(六)RASA NLU意图分类器

共 19701字,需浏览 40分钟

 ·

2021-09-11 20:13


作者简介




原文:https://zhuanlan.zhihu.com/p/333309670

转载者:杨夕

面筋地址:https://github.com/km1994/NLP-Interview-Notes

个人笔记:https://github.com/km1994/nlp_paper_study


                   


RASA的逻辑是根据用户本轮说话的意图做分类,然后结合历史上下文,给出一个action。意图分类是后续策略选择的基础。

RASA支持的意图分类器有:

MitieIntentClassifier

使用MitieNLP的分类器,需要Tokenizer都使用MitieNLP,但是MitieIntentClassifier分类器里面已经自带Featurizer功能,所以不是必须配置的。简单来说,是基于稀疏线性核的一个多分类线性SVM。具体算法参考:

MITE : https://github.com/mit-nlp/MITIEhttps://github.com/mit-nlp/MITIE

SklearnIntentClassifier

使用Sklearn去做意图识别。sklearn也是通过SVM做意图识别,只是sklearn的SVM是通过grid search方法优化的,关于Grid Search参考

https://scikit-learn.org/stable/modules/generated/sklearn.model_selection.GridSearchCV.html

SklearnIntentClassifier使用时候需要将SVM的超参数配置上。具体配置如下:

pipeline:- name: "SklearnIntentClassifier" # Specifies the list of regularization values to # cross-validate over for C-SVM. # This is used with the ``kernel`` hyperparameter in GridSearchCV. C: [1, 2, 5, 10, 20, 100] # Specifies the kernel to use with C-SVM. # This is used with the ``C`` hyperparameter in GridSearchCV. kernels: ["linear"] # Gamma parameter of the C-SVM. "gamma": [0.1] # We try to find a good number of cross folds to use during # intent training, this specifies the max number of folds. "max_cross_validation_folds": 5 # Scoring function used for evaluating the hyper parameters. # This can be a name or a function. "scoring_function": "f1_weighted"

KeywordIntentClassifier

简单的关键字匹配意图分类,适用于小型项目,意图比较少的情况。当意图很多,相关性又很大的时候,关键词分类器无法区分。

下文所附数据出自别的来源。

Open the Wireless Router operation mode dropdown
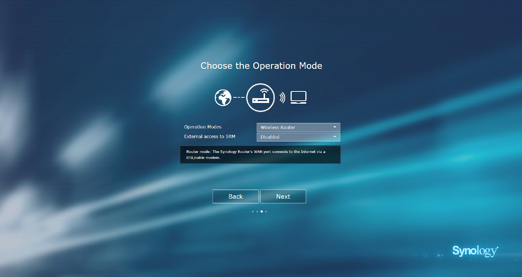This screenshot has height=277, width=522. pos(294,127)
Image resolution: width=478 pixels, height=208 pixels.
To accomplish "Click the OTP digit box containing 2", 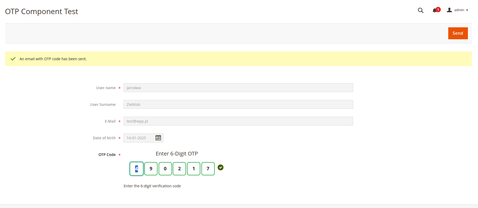I will 179,169.
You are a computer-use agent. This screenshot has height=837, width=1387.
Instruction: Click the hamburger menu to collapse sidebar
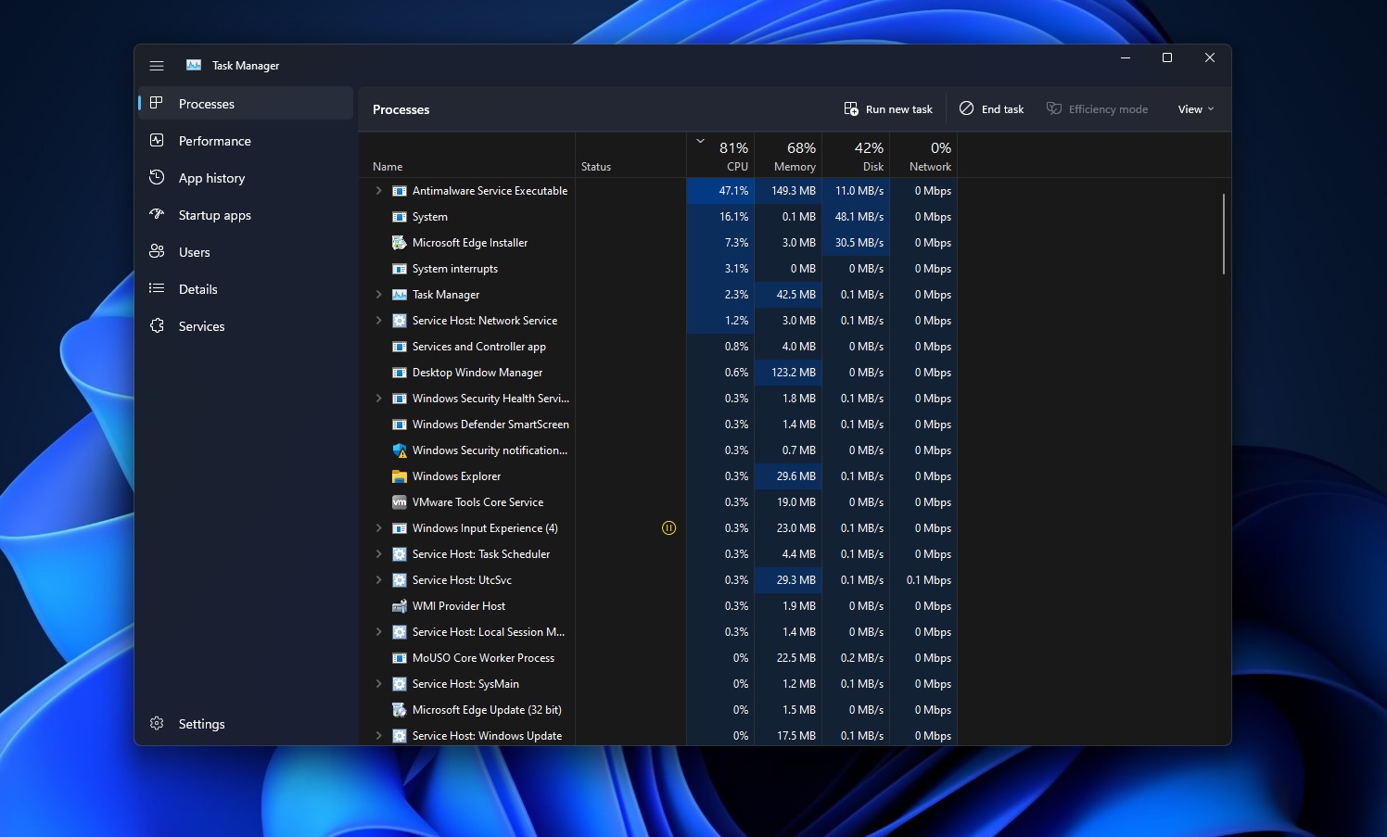tap(157, 65)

关键字的匹配方式是,训练数据的整句话都作为关键字,去搜索用户说的话。因此写配置数据的时候,仔细设计那个训练数据很重要,关键字不能太长,这容易匹配不上意图,也不能太短,缺少意图的区分度。

DIETClassifier

DIET模型是Dual Intent and Entity Transformer的简称, 解决了对话理解问题中的2个问题,意图分类和实体识别。DIET使用的是纯监督的方式,没有任何预训练的情况下,无须大规模预训练是关键,性能好于fine-tuning Bert, 但是训练速度是bert的6倍。输入是用户消息和可选意图的稠密或者稀疏向量。输出是实体,意图和评分。

DIET体系结构基于两个任务共享的Transformer。实体标签序列通过Transformer后,输出序列进入顶层条件随机场(CRF)标记层预测,输出每个Token成为BIOE的概率。完整话语和意图标签经过Transformer输出到单个语义向量空间中。利用点积损失最大化与目标标签的相似度,最小化与负样本的相似度。具体DIET的算法参考:

DIET:Dual Intent and Entity Transformer——RASA论文翻译: https://zhuanlan.zhihu.com/p/337181983

如果只想将DIETClassifier用于意图分类,请将entity_recognition设置为False。如果只想进行实体识别,请将intent_classification设置为False。默认情况下,DIETClassifier同时执行这两项操作,即实体识别和意图分类都设置为True。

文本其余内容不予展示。